# WORK INSTRUCTIONS
Could the records be returned exactly, with the pictures left out?

# Dataset entries

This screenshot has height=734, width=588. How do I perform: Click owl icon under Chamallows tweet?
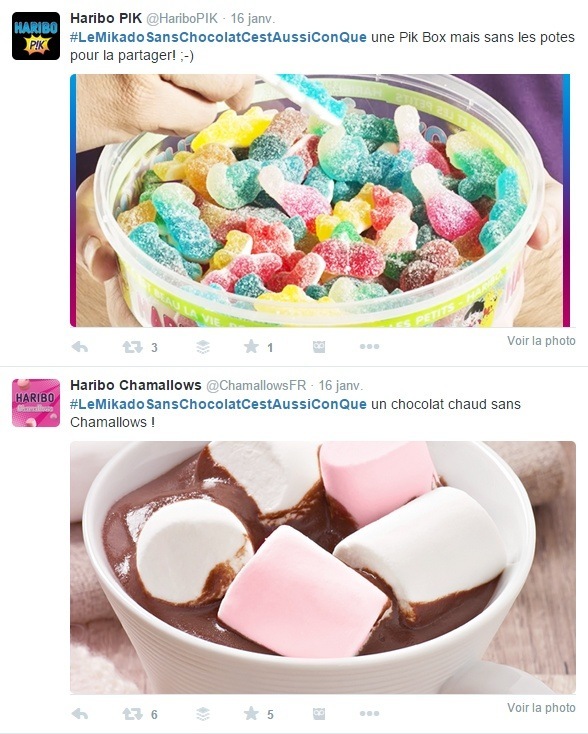coord(319,714)
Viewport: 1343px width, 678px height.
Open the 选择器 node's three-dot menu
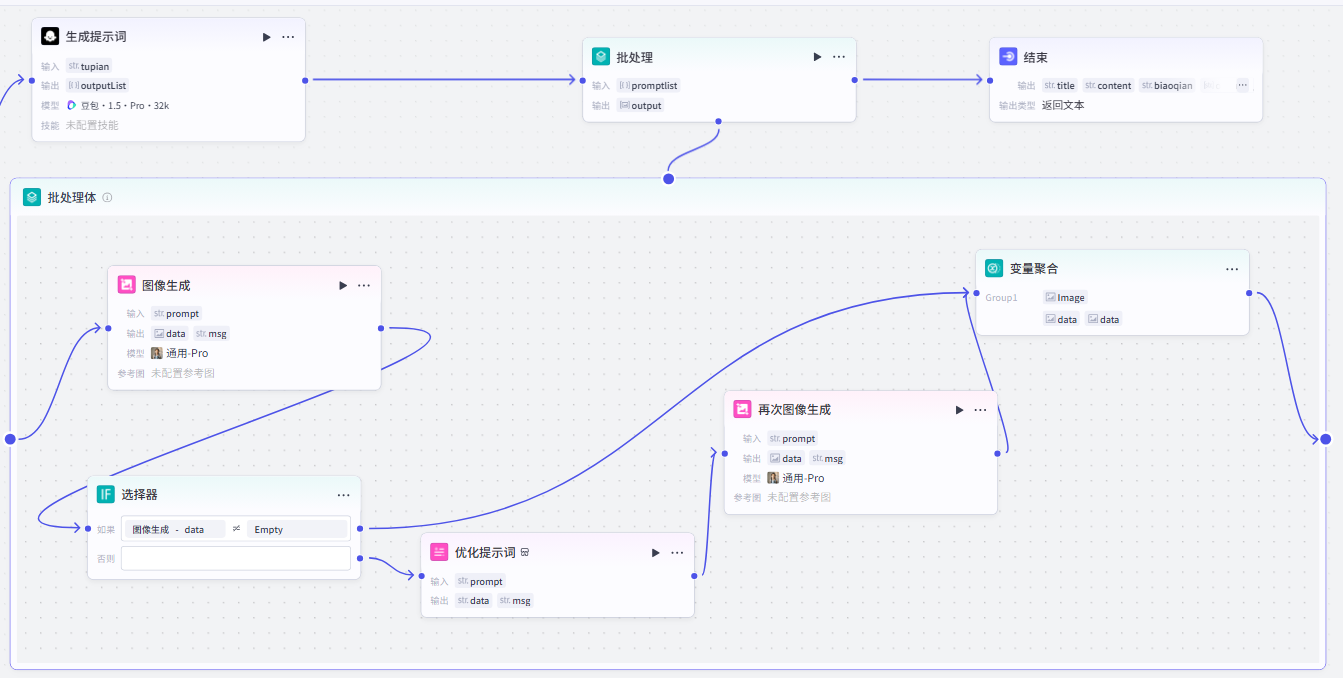[343, 495]
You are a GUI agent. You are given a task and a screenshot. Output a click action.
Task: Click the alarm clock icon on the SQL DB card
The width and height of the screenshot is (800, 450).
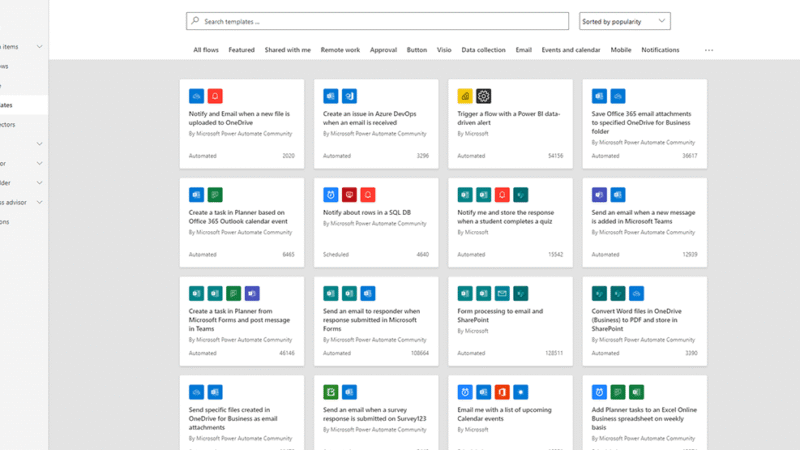coord(331,194)
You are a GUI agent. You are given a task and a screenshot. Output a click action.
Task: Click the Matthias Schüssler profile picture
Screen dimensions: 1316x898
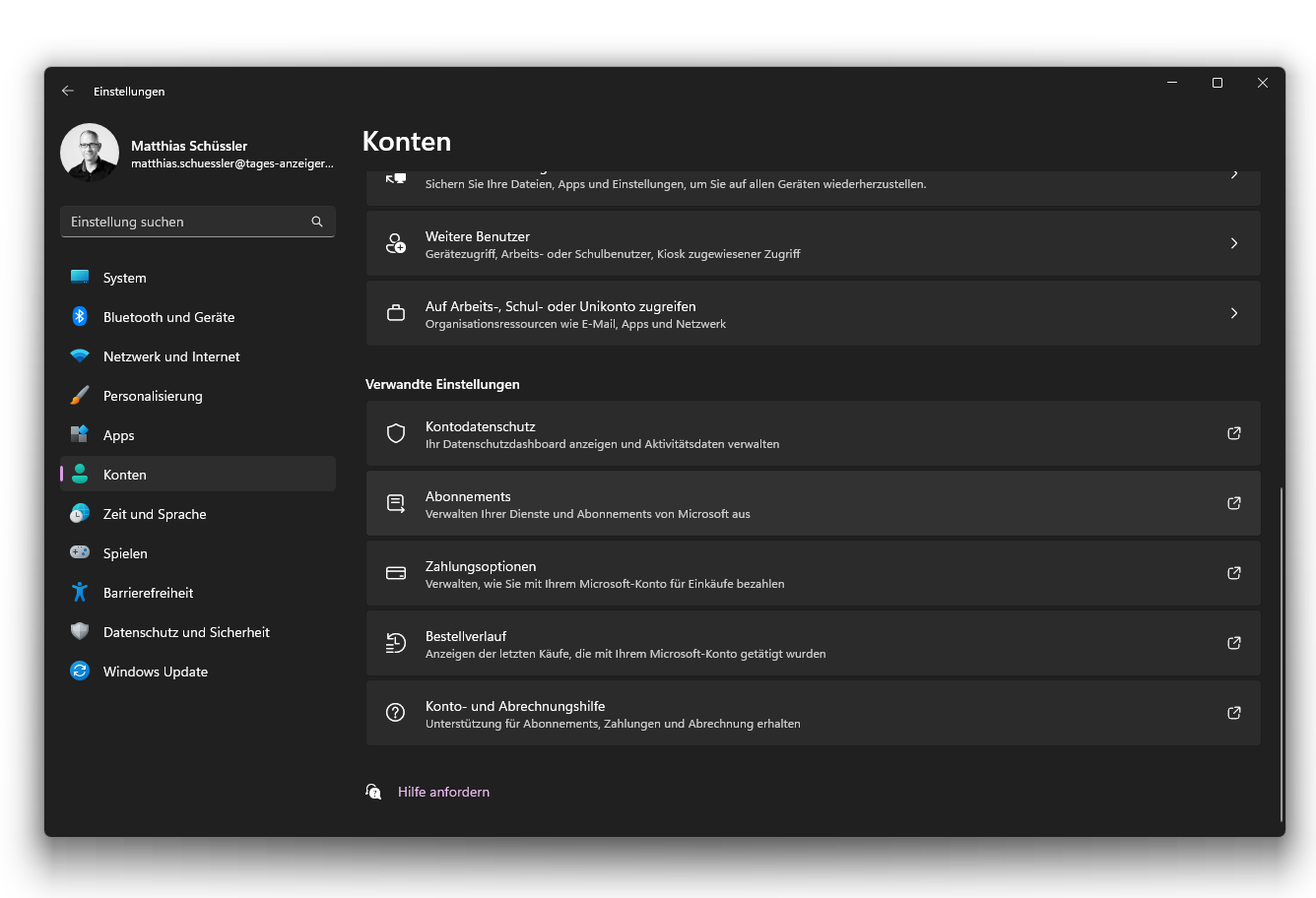pyautogui.click(x=90, y=153)
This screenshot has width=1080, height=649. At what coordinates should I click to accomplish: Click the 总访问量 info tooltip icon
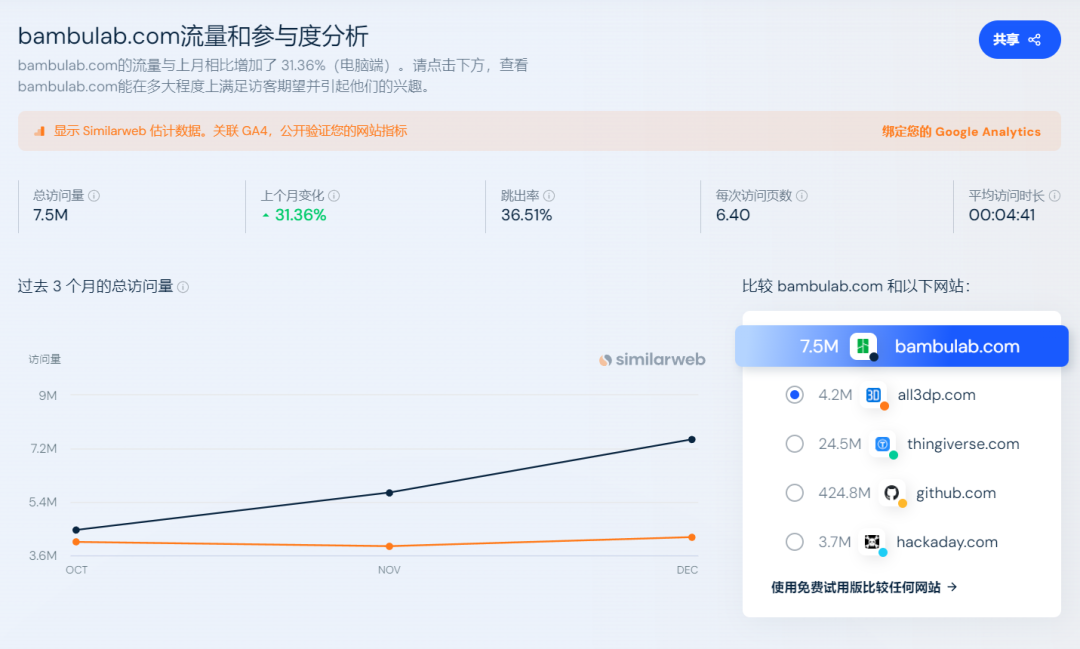coord(93,196)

# YOUR RESPONSE
This screenshot has height=734, width=588. How do I perform: Click owl icon under Chamallows tweet?
coord(319,714)
Viewport: 1343px width, 678px height.
Open the 选择器 node's three-dot menu
[343, 495]
You are a GUI agent. You are given a task and a screenshot. Output a click action.
Task: Click the alarm clock icon on the SQL DB card
The width and height of the screenshot is (800, 450).
coord(331,194)
You are a GUI agent. You are given a task and a screenshot. Output a click action.
Task: Click the Matthias Schüssler profile picture
Screen dimensions: 1316x898
pyautogui.click(x=90, y=153)
This screenshot has width=1080, height=649. At what coordinates should I click to accomplish: Click the 总访问量 info tooltip icon
coord(93,196)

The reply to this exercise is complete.